During the seven days, David lies on the ground and fasts and prays.  His advisors and the elders of his household try to get him to eat, but he refuses as long as the child is alive and sick.  Once the child dies, however, David ends his fasting and mourning and goes to worship God.  This confuses his household as they assume his mourning will increase once the child dies.  David explains that as long as the child was alive he thought there might be a chance that God would spare him (perhaps because of God’s grace in David’s life David thinks God might change his mind and save the child).  Once the child was dead, however, there was no more reason to fast and pray.  David can’t expect God to bring him back to life so it’s time to move on.

David comforts Bathsheba (if our theory of Bathsheba’s role in the original adultery is correct – that she was a pawn in David’s lust and was essentially violated against her will – then this scene is hard to understand – is Bathsheba really comforted by David sleeping with her?) and she conceives and gives birth to a son – Solomon (I Chron 3:5 seems to imply that Solomon is the fourth son of Bathsheba and David – if so, then perhaps this author simplifies this story and refers only to Solomon since he’s the son of promise and the future king).  God sends word by Nathan that He loves Solomon and wants to call him Jedidiah (beloved of the Lord).  As we know, Solomon will become king in David’s place after David abdicates the throne in old age.

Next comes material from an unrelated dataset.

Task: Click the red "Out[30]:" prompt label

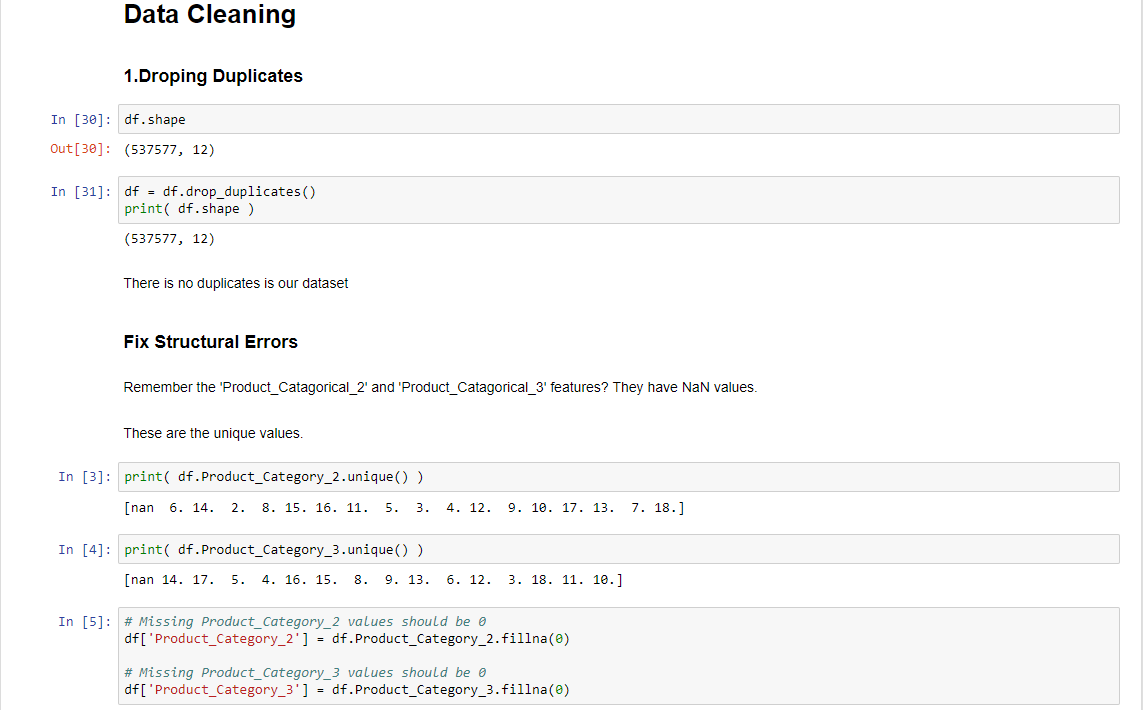Action: [x=80, y=150]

This is another amazing aspect of the story.  Solomon will succeed David and be in the line of the Messiah.  Solomon will actually become a type of Christ by building the temple and further establishing the eternal throne of David (II Sam 7:12-13).  And yet he’s the son of a relationship founded in adultery and murder.  There’s ultimately no way to know why God chooses Solomon over David’s other sons to become king.  But perhaps it’s another sign of God’s incredible grace and utter forgiveness that He chooses a son of Bathsheba to carry the Messianic line.

Lessons from II Samuel 12
God doesn’t leave His children alone in their sin.

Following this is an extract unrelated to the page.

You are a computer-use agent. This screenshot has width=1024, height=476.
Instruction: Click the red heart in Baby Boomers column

God wants to restore His children after they sin, not simply condemn and judge.
God is who we sin against.  Always God.
God’s name is what we damage with our sin.
God honors confession and repentance that honestly acknowledges sin against God.
God can take away our sin because there is no sin greater than the cross.
God forgives our sin but doesn’t necessarily remove the consequences of our sin.
God’s forgiveness is complete; His grace is overwhelming.